Après avoir mis l'accent sur certains aspects techniques de la mêlée ordonnée et du ruck (pages Contributions du « Quotidien » des 24 novembre et 7 janvier), je me propose d'examiner un problème beaucoup plus général : le rugby de haut niveau est-il un sport collectif dangereux, plus dangereux que les autres tout au moins et si oui pourquoi ?
Quelle que soit la discipline sportive envisagée, la nature des blessures observées ne change guère. Dans tous les cas on peut être amené à traiter des fractures, des luxations, des déchirures musculaires, des entorses et des contusions, ensemble de lésions qui sont le plus souvent localisées aux membres inférieurs et aux membres supérieurs. Comme on le sait, les joueurs de sports d'équipe sont plus exposés aux accidents que les pratiquants des autres sports en raison de la fréquence des contacts physiques autorisés entre attaquants et défenseurs. C'est presque évident*. Cependant le rugby se singularise par la profusion et la gravité des blessures corporelles qu'il provoque.
Un bilan inquiétant
Même si on ne dispose pas encore d'analyses différentielles fiables, on peut déjà remarquer que le nombre de joueurs blessés dans les équipes du Top 14 atteint régulièrement une proportion effarante. Triste record ! Chacun de nous peut constater lors de la présentation des équipes sur l'écran de télévision que les clubs sont contraints à se priver tous les week-ends d'une bonne partie de leur effectif ; il manque entre 5 et 12 joueurs (on dit de ceux-ci qu'ils sont à « l'infirmerie »). À titre d'exemple, lors du dernier match de championnat Toulon–Bordeaux, le commentateur a annoncé sans s'émouvoir que 18 joueurs devaient rester « sur la touche », 9 joueurs dans chaque camp. Il ne s'agit pas d'une exception, c'est quasiment la règle et on s'étonne que, dans le monde du rugby, cet état de fait soit considéré comme quasi normal. Quel niveau d'hécatombe faudra-t-il atteindre pour que les responsables ouvrent les yeux et réagissent ?

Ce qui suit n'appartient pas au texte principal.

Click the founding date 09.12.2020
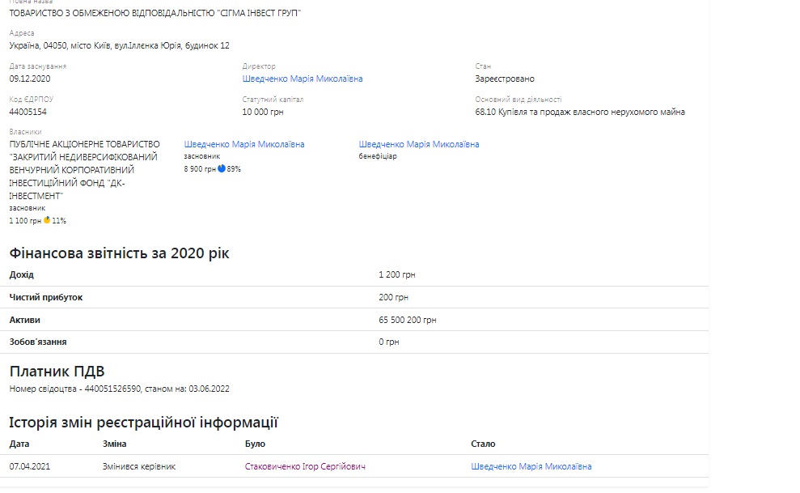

Comment expliquer un tel gâchis ?
À mon sens, cette anomalie est due à deux séries de facteurs.
- Des facteurs que je qualifierai de structurels dans la mesure où ils dépendent de la nature même du jeu, de ses marqueurs identitaires.
Le règlement du rugby légalise des gestes dont la rudesse ne se rencontre nulle part ailleurs : il s'agit de la percussion au bénéfice de l'attaquant (qui a même le droit de foncer « bille en tête », comme on dit familièrement) et il s'agit du placage au bénéfice du défenseur. Ces épisodes peuvent être très secs, « appuyés » sans que l'arbitre juge opportun d'intervenir, sous le prétexte que le rugby est et a toujours été un jeu « viril » (appellation qui est quelque peu tombée en désuétude depuis que le rugby féminin a émergé…). Mais on dit encore avec un air satisfait que le rugby n'est pas « un jeu de fillettes ». Certes !
- Des facteurs conjoncturels liés cette fois à l'évolution récente des conceptions et des pratiques qui ont cours dans ce sport. Je soulignerai trois lignes de développement.
1. La recherche incontrôlée de joueurs forts et rapides détectés dans les centres de formation des clubs et élevés savamment grâce à la pratique intensive de la musculation. Depuis quelques années, l'exploration s'est étendue jusqu'aux îles du Pacifique (Fidji, Samoa, Tonga etc.), pépinières parfaitement indiquées pour le recrutement de gabarits grand format.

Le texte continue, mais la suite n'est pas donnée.